Ensemble, les données de GNoME et du Materials Project ont permis d’établir une base solide pour l’A-Lab. Dans le cadre de la nouvelle étude consacrée à la plateforme, tous les matériaux ciblés sont entièrement nouveaux, c’est-à-dire qu’ils ne sont pas présents dans les données d’entraînement de l’algorithme qu’elle utilise pour proposer des recettes de synthèse. De plus, étant donné que le laboratoire traite des échantillons exposés à l’air libre, les cibles prises en compte ne devraient pas réagir avec l’O2 (oxygène), le CO2 (dioxyde de carbone) et l’H2O (eau).

En seulement 17 jours, A-Lab est parvenu à générer 41 nouveaux composés sur les 58 préalablement ciblés, soit une fréquence de plus deux nouveaux composés par jour. À titre de comparaison, un chercheur humain prendrait plusieurs mois pour prédire la structure d’un matériau et pour l’expérimenter afin de déterminer si elle est viable ou non. Ce taux de réussite (de 71%) pourrait encore être amélioré, selon les experts de l’étude.

« Nous avons montré que la combinaison de la théorie et des données avec l’automatisation donne des résultats incroyables », explique Gerbrand Ceder, chercheur principal d’A-Lab. « Nous pouvons fabriquer et tester des matériaux plus rapidement que jamais, et l’ajout de plus de points de données au Materials Project signifie que nous pouvons faire des choix encore plus intelligents », ajoute-t-il.

Des perspectives d’utilisation dans les technologies durables

Avec les innovations potentielles en matière de matériaux, il serait possible de produire de nouveaux plastiques entièrement recyclables et biodégradables, d’exploiter l’énergie thermique gaspillée avec les panneaux solaires, de concevoir de meilleures batteries ou des carburants plus efficaces et durables, des transistors plus performants pour les ordinateurs, etc.

« Nous devons créer de nouveaux matériaux si nous voulons relever les défis environnementaux et climatiques mondiaux », a déclaré Kristin Persson, fondatrice et directrice du Materials Project, professeure à l’Université de Californie à Berkeley et coauteure de la nouvelle recherche.

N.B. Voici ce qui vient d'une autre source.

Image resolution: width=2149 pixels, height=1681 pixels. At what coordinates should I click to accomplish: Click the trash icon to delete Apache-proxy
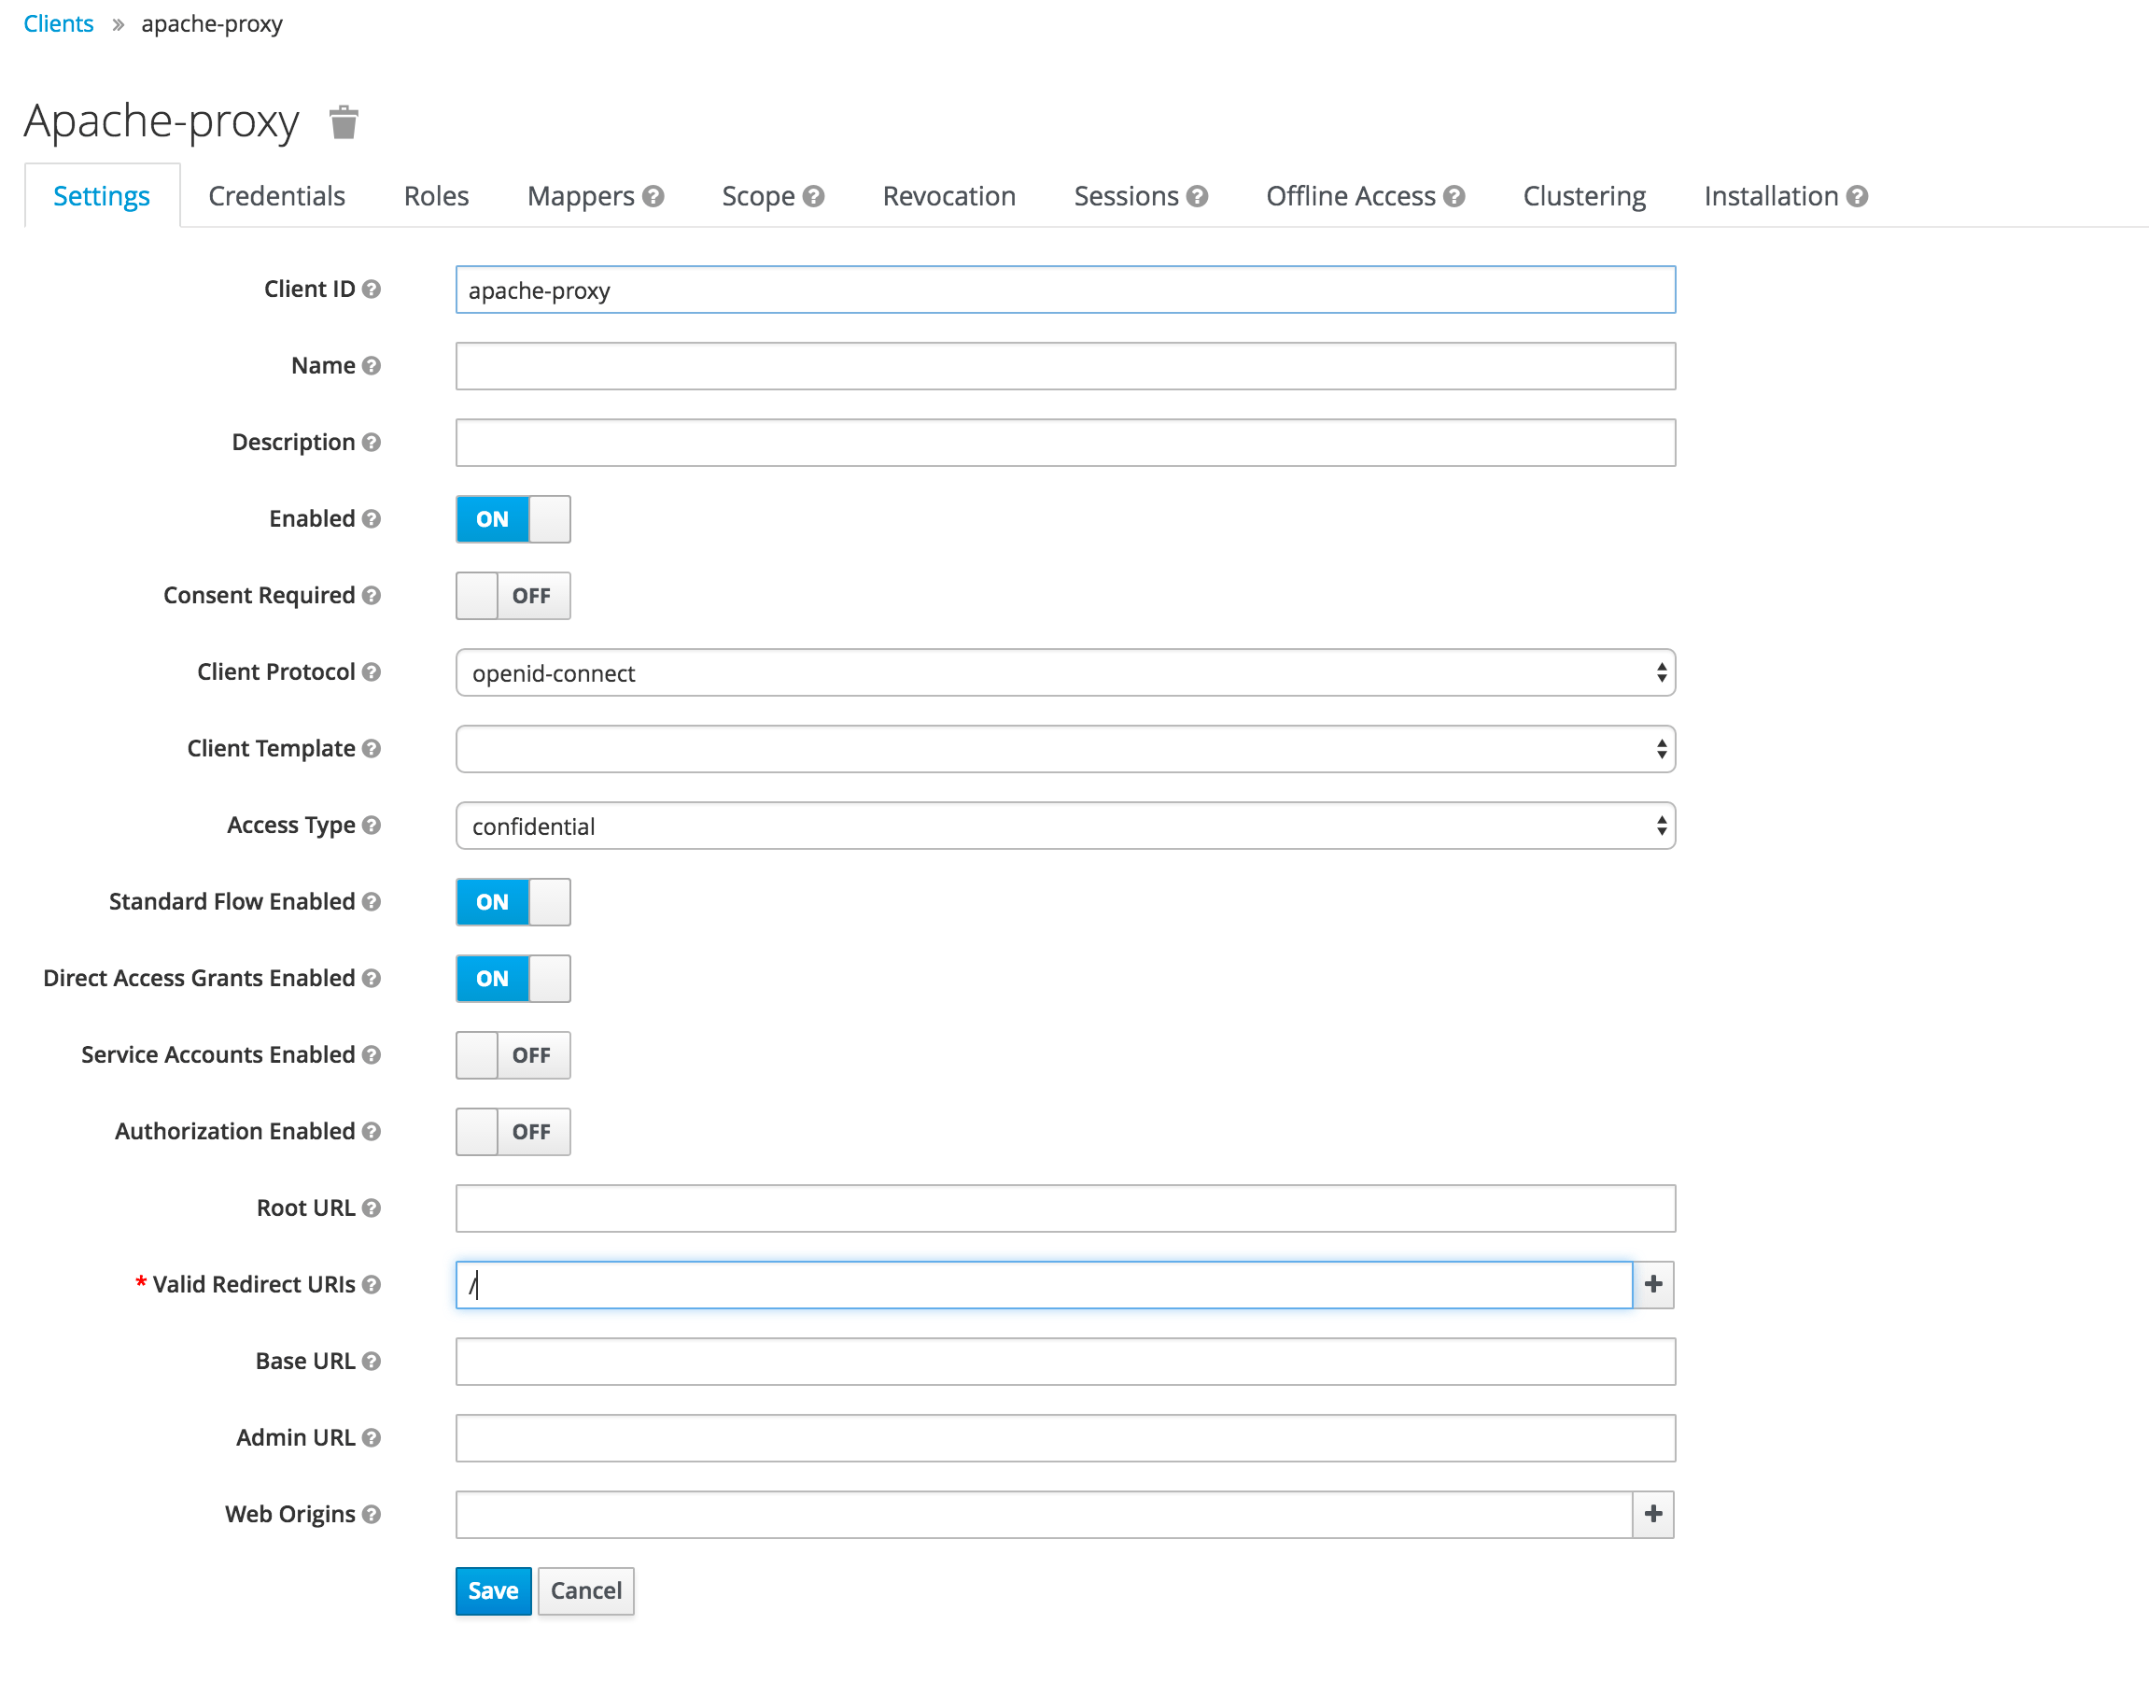tap(343, 123)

Précédemment, les données du Materials Project avaient permis d’éprouver expérimentalement de nombreux matériaux. Ces derniers incluent par exemple les capteurs de carbone, les photocatalyseurs (matériaux qui accélèrent les réactions chimiques en réponse à la lumière et qui pourraient être utilisés pour décomposer les polluants ou générer de l’hydrogène), les matériaux thermoélectriques (convertissant la chaleur en électricité) et les conducteurs transparents (utilisés dans les cellules solaires et les écrans LED et tactiles).

Toutefois, la découverte de matériaux ne constitue que l’une des nombreuses étapes menant à leur application réelle. Il faut par exemple beaucoup de temps pour déterminer empiriquement si ces derniers possèdent les bonnes propriétés pour correspondre aux technologies ciblées, ou s’ils sont suffisamment rentables pour une production en masse. Néanmoins, l’A-Lab permet d’accélérer considérablement ces étapes, et à terme, permettra de fournir un plus grand nombre de matériaux cibles viables pour les entreprises et les industries.